The study, titled “Women and Alzheimer’s Disease: The Caregiver’s Crisis,” surveyed 1,204 current and former caregivers who provide unpaid care for loved ones suffering from Alzheimer’s disease. The study was commissioned by the Working Mother Research Institute and featured in the June/July issue of Working Mother magazine and online.

Highlights of the findings include:

82% of current caregivers report keeping loved ones in their home or the patient’s home. Of those women, 39% feel they have no other choice; only 16% of care is provided in a nursing facility.

Although three quarters of the current caregivers feel capable of providing care, 49% feel overwhelmed, 36% report depression, and 65% have not had a vacation in the past year.

The number of caregivers who live with their patients has doubled to 40% of current caregivers from 15%. Both nursing home and assistant living use has declined.

A whopping 84% say they themselves would want to be diagnosed early, and 51% wish their loved ones had been diagnosed sooner. Only a third of patients were diagnosed at the disease’s early stage.

The Working Mother Research Institute report is sponsored by GE, with knowledge support from the Alzheimer’s Association. Women now make up two thirds (66%) of the estimated 5.4 million Americans with Alzheimer’s and provide the majority of unpaid care for loved ones suffering from the disease.

“The findings are dramatic.
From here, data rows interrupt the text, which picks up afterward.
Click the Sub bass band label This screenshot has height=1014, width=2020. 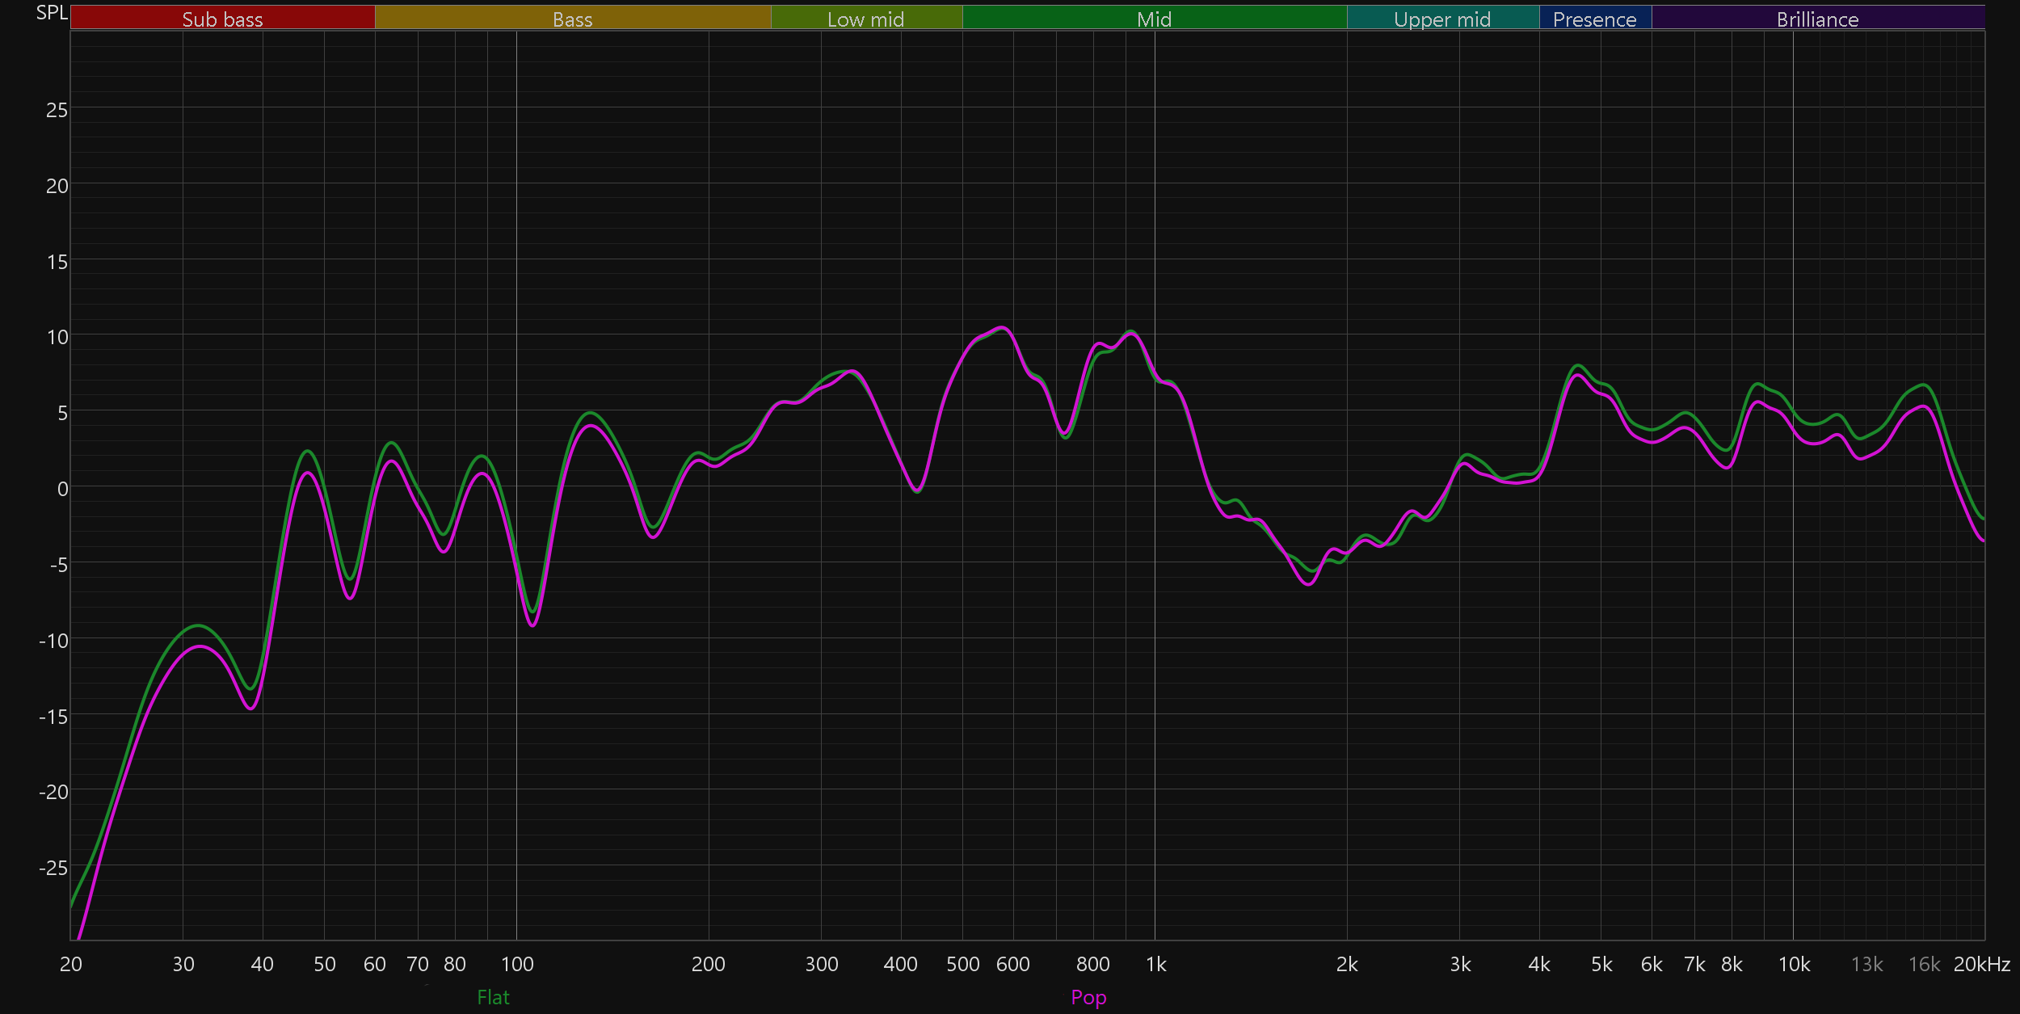(222, 19)

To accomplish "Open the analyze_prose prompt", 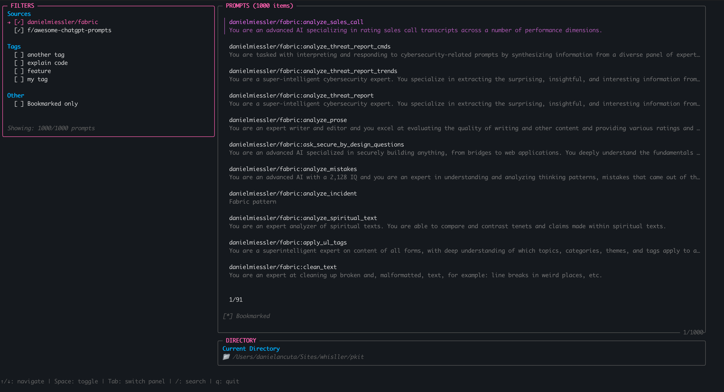I will pyautogui.click(x=288, y=120).
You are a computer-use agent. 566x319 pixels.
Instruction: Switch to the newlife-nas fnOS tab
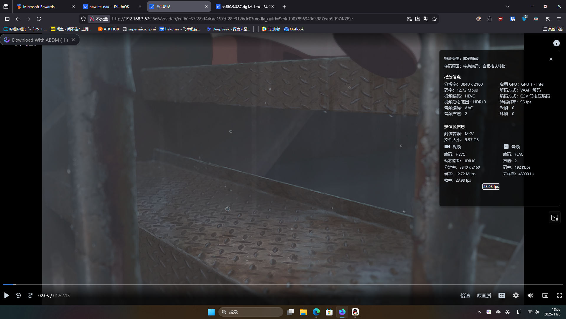point(109,6)
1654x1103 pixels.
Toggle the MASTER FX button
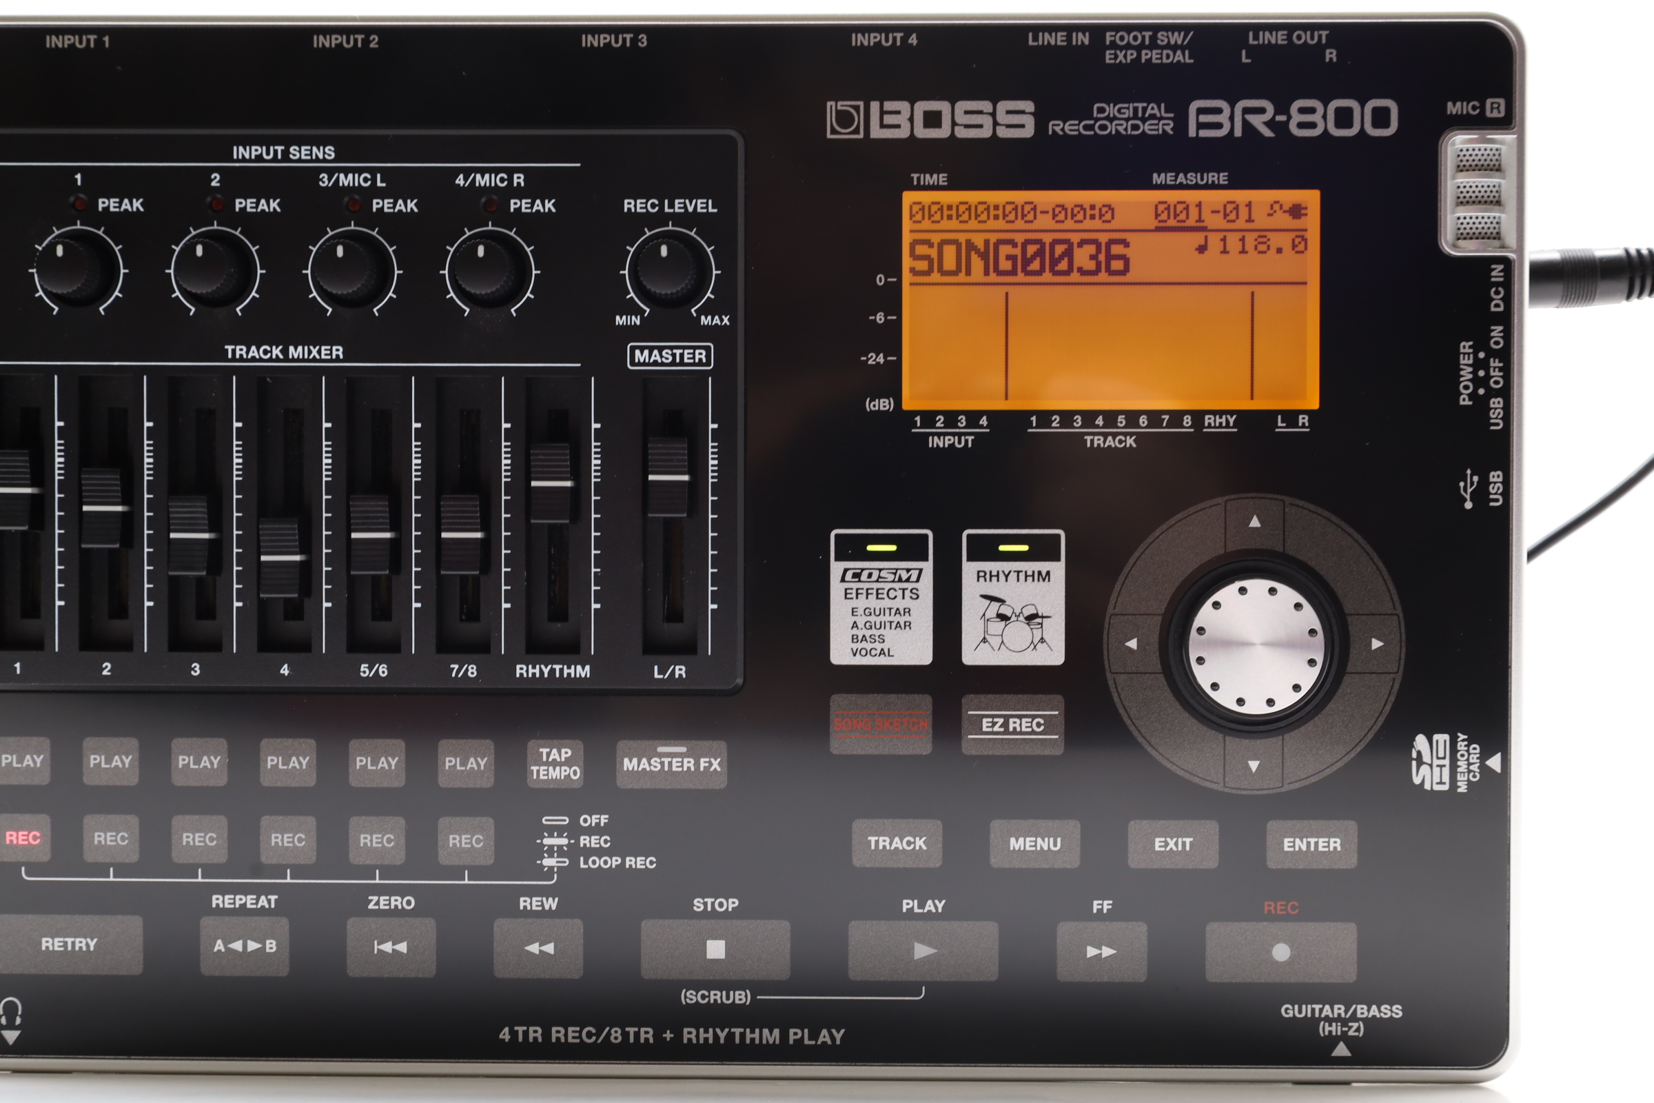click(x=671, y=765)
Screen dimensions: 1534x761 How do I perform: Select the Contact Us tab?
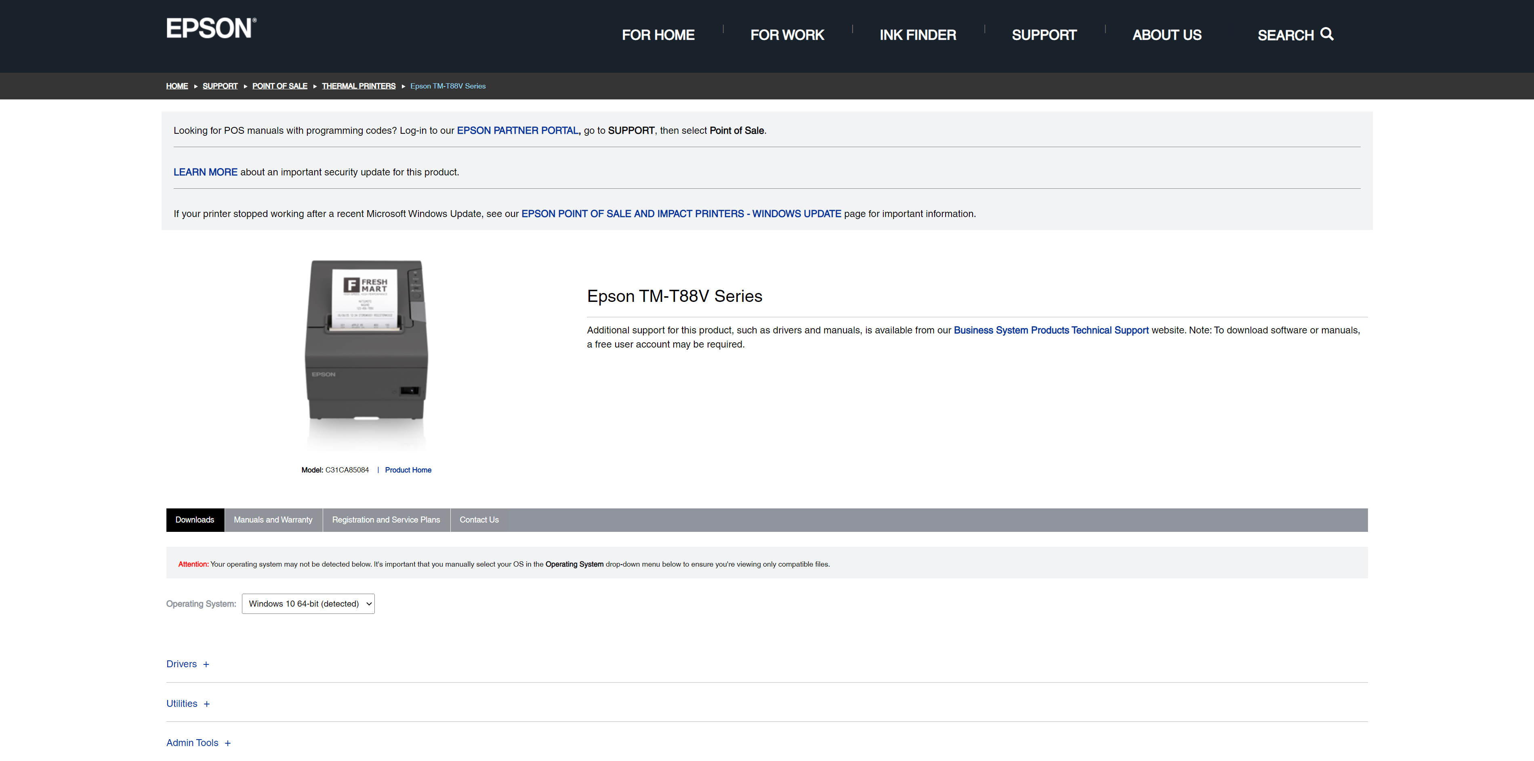pos(479,520)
Caretakers are providing hundreds of hours of assistance every month while juggling careers, marriages and kids,” says Carol Evans, president of Working Mother Media. “The bottom line is that too many women find themselves caught in a role they did not anticipate, sustained only at great personal cost and with no clear end date.

“The caregiver’s entire life is affected, and the responsibility weighs heavily on her family and job, not to mention her own health,” she adds.